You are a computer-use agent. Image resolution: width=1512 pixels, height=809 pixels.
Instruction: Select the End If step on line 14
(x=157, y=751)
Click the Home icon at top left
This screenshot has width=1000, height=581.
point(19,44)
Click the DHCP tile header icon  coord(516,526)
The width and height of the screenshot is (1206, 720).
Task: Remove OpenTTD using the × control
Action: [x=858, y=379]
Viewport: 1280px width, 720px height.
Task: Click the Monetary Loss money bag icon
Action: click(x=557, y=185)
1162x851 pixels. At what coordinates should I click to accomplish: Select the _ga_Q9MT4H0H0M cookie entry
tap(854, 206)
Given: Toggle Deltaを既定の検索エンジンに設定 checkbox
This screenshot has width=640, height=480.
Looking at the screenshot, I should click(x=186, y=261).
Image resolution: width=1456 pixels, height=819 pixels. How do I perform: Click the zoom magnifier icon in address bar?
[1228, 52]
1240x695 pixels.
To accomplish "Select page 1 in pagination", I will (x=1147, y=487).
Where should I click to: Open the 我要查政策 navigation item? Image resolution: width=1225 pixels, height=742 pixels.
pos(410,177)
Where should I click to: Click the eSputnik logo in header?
* * * * * * *
◆ **Given exercise**
Render all of the records above as a Markdown table with two columns, Row and Line. Give each non-blank line its own row with its number, and leave out any blank lines.

◆ **Exercise response**
| Row | Line |
|---|---|
| 1 | You are a computer-use agent. Image resolution: width=1512 pixels, height=809 pixels. |
| 2 | Instruction: Select the End If step on line 14 |
| 3 | (x=157, y=751) |
| 4 | Click the Home icon at top left |
| 5 | This screenshot has width=1000, height=581. |
| 6 | point(19,44) |
| 7 | Click the DHCP tile header icon  coord(516,526) |
| 8 | The width and height of the screenshot is (1206, 720). |
| 9 | Task: Remove OpenTTD using the × control |
| 10 | Action: [x=858, y=379] |
| 11 | Viewport: 1280px width, 720px height. |
| 12 | Task: Click the Monetary Loss money bag icon |
| 13 | Action: click(x=557, y=185) |
| 14 | 1162x851 pixels. At what coordinates should I click to accomplish: Select the _ga_Q9MT4H0H0M cookie entry |
| 15 | tap(854, 206) |
| 16 | Given: Toggle Deltaを既定の検索エンジンに設定 checkbox |
| 17 | This screenshot has width=640, height=480. |
| 18 | Looking at the screenshot, I should click(x=186, y=261). |
| 19 | Image resolution: width=1456 pixels, height=819 pixels. How do I perform: Click the zoom magnifier icon in address bar? |
| 20 | [1228, 52] |
| 21 | 1240x695 pixels. |
| 22 | To accomplish "Select page 1 in pagination", I will (x=1147, y=487). |
| 23 | Where should I click to: Open the 我要查政策 navigation item? Image resolution: width=1225 pixels, height=742 pixels. |
| 24 | pos(410,177) |
| 25 | Where should I click to: Click the eSputnik logo in header? |